** Start of Records for this task **

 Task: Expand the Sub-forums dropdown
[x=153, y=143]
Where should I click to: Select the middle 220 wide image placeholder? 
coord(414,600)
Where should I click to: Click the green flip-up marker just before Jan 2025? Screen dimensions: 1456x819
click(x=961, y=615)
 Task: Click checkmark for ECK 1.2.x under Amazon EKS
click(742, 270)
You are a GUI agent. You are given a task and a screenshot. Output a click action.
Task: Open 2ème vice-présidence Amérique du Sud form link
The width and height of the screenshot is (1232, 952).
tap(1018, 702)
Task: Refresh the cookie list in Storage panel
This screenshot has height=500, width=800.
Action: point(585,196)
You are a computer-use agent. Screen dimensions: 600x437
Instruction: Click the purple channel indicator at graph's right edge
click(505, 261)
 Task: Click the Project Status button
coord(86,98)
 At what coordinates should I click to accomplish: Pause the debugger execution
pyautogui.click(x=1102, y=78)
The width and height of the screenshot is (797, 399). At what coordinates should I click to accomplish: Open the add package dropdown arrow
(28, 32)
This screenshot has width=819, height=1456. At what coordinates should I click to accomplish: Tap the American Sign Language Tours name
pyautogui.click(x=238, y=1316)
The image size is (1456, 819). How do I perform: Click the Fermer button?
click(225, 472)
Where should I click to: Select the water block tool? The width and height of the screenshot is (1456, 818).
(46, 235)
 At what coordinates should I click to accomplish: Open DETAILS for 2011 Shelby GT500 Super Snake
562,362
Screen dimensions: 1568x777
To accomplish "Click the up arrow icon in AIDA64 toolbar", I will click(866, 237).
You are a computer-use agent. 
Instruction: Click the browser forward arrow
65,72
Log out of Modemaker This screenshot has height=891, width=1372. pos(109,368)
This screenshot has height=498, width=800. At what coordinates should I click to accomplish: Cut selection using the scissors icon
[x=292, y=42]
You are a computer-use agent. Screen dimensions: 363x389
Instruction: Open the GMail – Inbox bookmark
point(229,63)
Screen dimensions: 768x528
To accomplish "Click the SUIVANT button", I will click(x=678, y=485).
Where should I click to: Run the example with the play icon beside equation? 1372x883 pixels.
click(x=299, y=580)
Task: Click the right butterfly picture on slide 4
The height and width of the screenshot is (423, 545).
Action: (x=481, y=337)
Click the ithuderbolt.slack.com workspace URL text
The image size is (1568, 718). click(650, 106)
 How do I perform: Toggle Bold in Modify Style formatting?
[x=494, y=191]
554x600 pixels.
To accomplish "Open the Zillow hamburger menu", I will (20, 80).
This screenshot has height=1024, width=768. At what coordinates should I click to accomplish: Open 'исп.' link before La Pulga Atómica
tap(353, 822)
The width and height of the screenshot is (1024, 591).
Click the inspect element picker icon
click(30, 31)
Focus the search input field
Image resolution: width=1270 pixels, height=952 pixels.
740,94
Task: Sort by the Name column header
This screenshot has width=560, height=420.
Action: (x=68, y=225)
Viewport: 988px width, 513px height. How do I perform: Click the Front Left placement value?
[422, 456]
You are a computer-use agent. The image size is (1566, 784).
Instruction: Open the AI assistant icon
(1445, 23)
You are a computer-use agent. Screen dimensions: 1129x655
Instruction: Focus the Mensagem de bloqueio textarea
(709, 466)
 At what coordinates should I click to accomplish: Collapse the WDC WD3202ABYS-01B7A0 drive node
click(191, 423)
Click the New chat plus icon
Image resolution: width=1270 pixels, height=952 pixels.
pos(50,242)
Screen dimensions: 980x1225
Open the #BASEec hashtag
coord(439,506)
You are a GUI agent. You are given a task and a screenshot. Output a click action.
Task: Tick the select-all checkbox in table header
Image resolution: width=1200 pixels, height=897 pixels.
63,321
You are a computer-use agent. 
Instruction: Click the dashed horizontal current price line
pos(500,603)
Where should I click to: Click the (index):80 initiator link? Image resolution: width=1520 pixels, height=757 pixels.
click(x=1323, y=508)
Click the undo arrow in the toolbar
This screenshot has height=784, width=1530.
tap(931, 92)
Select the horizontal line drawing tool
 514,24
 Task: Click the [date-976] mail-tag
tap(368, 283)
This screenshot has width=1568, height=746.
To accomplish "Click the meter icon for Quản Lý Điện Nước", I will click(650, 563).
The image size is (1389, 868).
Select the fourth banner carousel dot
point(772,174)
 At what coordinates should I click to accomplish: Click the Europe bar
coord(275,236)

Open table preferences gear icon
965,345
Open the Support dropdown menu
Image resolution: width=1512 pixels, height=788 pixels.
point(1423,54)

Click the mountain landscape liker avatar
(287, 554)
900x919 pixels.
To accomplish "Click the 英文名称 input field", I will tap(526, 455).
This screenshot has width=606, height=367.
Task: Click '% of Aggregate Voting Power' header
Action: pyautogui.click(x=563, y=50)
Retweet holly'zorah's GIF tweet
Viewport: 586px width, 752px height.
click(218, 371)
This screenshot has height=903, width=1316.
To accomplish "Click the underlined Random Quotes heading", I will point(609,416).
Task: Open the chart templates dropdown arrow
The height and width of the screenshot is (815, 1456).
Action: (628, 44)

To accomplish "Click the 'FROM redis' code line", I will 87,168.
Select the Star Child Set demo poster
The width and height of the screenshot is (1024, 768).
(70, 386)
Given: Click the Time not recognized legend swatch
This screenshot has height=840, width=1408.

** End of Records for this task **

Job
Transcribe the lines starting at the one containing "Task: Click the [date-976] mail-tag" and ending at the one containing "Action: (628, 44)", keeping every character unchanged.

Reply
 Task: Click the [date-976] mail-tag
tap(368, 283)
This screenshot has width=1568, height=746.
To accomplish "Click the meter icon for Quản Lý Điện Nước", I will click(650, 563).
The image size is (1389, 868).
Select the fourth banner carousel dot
point(772,174)
 At what coordinates should I click to accomplish: Click the Europe bar
coord(275,236)

Open table preferences gear icon
965,345
Open the Support dropdown menu
Image resolution: width=1512 pixels, height=788 pixels.
point(1423,54)

Click the mountain landscape liker avatar
(287, 554)
900x919 pixels.
To accomplish "Click the 英文名称 input field", I will tap(526, 455).
This screenshot has width=606, height=367.
Task: Click '% of Aggregate Voting Power' header
Action: pyautogui.click(x=563, y=50)
Retweet holly'zorah's GIF tweet
Viewport: 586px width, 752px height.
click(218, 371)
This screenshot has height=903, width=1316.
To accomplish "Click the underlined Random Quotes heading", I will point(609,416).
Task: Open the chart templates dropdown arrow
The height and width of the screenshot is (815, 1456).
Action: (628, 44)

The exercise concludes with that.